Now, we asked the question, why are the Py-Py tertiary interactions important? To find out we designed 5'CL2-A40U mutation constructs, purified CVB3 3C protein (Fig. 2d) and tested the binding with 3C protein in ITC, and found that both crystallization constructs, 5'CL2 and 5'CL2-A40U mutation RNA construct, were binding binds with similar affinity (Fig. 2e). Thus, we concluded that this interaction is not essential for 3C protein binding. However, it may be necessary for poly-C binding protein (PCBP) binding. Then, I purified the human PCBP2 protein (Fig. 2f) and tested its binding with 5'CLWT, 5'CLWTSP (SP-spacer), and 5'CLSPA40U constructs using electrophoretic mobility shift assay (EMSA). The result suggests that it may be essential for PCBP binding (Fig. 2g). Further experiments are required to understand the effect of tertiary interaction better. Overall, the secondary structure is H-type instead of the previously predicted cloverleaf, and unprecedented Py-Py interaction between sC and sD is important for PCBP2 binding. With this being the first high-resolution resolution structure of the enteroviral 5'CLs, our research will pave the way for future studies into the mechanism of enteroviral genome replication and developing antiviral drugs that target this RNA-centric platform.

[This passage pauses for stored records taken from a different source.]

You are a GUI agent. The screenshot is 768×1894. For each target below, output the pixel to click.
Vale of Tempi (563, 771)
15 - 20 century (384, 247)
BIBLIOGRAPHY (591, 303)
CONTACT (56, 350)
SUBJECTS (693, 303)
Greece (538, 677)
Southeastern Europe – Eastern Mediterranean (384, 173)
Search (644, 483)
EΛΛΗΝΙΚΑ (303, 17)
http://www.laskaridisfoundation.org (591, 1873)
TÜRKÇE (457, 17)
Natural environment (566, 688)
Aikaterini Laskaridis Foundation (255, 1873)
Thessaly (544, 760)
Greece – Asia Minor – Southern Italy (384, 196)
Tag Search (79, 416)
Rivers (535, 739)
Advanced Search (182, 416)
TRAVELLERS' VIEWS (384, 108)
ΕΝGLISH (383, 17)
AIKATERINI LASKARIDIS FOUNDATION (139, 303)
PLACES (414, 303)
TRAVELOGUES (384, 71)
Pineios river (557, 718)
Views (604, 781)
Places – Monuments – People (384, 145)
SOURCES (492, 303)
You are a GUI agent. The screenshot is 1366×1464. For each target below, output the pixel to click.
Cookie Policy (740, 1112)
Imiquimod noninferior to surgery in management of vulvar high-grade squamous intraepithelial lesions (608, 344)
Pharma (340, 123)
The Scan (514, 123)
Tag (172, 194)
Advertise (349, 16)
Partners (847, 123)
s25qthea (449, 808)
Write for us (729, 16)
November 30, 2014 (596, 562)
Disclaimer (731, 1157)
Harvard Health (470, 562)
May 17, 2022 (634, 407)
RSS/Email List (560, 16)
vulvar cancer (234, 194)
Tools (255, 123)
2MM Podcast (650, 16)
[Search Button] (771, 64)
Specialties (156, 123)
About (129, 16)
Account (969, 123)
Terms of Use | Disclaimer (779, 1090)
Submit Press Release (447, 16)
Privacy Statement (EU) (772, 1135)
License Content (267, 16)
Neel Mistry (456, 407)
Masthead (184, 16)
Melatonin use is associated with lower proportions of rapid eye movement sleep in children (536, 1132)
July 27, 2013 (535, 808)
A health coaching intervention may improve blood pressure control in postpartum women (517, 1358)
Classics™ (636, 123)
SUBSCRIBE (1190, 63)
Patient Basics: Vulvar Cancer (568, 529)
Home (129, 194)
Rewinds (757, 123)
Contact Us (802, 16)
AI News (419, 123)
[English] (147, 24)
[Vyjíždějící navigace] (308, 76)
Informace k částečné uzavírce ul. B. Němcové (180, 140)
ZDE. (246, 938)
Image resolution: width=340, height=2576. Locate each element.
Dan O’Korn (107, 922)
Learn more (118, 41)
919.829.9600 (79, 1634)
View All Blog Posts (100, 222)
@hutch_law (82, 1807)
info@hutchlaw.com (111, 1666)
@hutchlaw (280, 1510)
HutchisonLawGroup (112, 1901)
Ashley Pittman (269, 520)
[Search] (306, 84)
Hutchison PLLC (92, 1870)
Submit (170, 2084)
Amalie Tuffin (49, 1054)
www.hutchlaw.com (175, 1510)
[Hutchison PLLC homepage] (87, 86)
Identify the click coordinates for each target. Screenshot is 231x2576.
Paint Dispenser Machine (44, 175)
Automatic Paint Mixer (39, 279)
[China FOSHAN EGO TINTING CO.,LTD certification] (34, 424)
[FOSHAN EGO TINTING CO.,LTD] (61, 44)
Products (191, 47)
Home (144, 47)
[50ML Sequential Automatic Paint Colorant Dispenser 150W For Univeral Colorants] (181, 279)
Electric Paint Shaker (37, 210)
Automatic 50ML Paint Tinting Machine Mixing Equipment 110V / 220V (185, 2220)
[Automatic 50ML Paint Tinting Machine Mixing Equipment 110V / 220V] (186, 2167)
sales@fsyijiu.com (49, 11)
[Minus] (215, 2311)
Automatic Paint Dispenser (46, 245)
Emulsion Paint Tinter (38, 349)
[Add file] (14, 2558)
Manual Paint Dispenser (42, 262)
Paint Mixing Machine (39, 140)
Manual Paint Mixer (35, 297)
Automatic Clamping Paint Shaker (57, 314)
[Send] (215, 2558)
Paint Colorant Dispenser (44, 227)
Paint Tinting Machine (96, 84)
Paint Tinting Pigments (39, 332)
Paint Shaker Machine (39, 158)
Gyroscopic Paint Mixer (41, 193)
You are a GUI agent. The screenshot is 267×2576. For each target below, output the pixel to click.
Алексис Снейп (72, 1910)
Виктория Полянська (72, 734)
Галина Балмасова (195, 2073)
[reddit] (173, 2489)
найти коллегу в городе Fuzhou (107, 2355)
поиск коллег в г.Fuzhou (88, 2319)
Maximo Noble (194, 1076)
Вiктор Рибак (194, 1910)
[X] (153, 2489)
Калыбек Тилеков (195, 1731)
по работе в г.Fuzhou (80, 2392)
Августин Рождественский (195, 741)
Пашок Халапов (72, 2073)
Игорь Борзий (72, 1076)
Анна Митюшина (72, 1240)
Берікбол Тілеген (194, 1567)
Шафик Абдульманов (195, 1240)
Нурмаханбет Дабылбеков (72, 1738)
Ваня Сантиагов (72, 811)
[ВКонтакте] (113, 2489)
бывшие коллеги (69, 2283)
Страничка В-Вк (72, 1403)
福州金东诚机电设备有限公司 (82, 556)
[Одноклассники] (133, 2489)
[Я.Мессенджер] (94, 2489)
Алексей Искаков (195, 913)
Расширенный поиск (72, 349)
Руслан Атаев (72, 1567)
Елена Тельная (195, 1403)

Our lab focuses on the structural elucidation of enteroviral replication and IRES-based translation. Hasan Al Banna and Manju Ojha are the other two graduate students in the lab, and our group also includes several undergraduate and high school students. I used Microsoft PowerPoint to create my poster, which was then reviewed by my advisor, Dr. Koirala. While there are other software options available, such as Adobe Illustrator and CorelDRAW, I found PowerPoint to be the easiest and most accessible for students.

I am passionate about various activities, including gardening, biking, hiking, reading, cooking, playing outdoor games, and traveling. Additionally, I'm actively involved with a non-profit organization, where I find great joy in assisting the cook and distributing free meals to homeless individuals in downtown Baltimore.